Exercise goal —
From the line that contains "Eigenschaften (354, 799)" down to the last line of the data below, transcribe every line exactly.

(Data for this task)

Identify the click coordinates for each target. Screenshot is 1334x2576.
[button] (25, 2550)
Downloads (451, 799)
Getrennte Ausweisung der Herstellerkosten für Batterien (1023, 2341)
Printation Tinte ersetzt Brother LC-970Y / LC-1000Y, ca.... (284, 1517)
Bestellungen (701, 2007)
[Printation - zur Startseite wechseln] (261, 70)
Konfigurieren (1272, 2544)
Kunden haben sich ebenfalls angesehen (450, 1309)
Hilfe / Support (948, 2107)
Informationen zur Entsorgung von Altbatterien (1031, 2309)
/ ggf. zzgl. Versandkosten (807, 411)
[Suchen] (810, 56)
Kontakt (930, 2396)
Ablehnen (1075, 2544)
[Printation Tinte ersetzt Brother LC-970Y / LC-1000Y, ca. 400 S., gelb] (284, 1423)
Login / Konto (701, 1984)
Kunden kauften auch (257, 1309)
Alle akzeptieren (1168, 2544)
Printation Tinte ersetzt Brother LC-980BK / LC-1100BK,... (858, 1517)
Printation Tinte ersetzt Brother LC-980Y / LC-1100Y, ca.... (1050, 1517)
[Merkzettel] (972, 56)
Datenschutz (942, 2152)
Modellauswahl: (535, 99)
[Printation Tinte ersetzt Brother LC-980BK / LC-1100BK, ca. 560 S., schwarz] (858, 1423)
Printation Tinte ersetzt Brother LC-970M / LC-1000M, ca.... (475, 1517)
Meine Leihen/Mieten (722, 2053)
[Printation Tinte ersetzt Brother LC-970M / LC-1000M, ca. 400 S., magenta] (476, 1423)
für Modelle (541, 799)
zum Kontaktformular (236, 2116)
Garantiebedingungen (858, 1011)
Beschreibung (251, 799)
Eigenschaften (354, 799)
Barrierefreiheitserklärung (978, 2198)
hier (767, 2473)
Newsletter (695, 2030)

(End Data for this task)

Answer to the exercise —
Eigenschaften (354, 799)
Barrierefreiheitserklärung (978, 2198)
hier (767, 2473)
Newsletter (695, 2030)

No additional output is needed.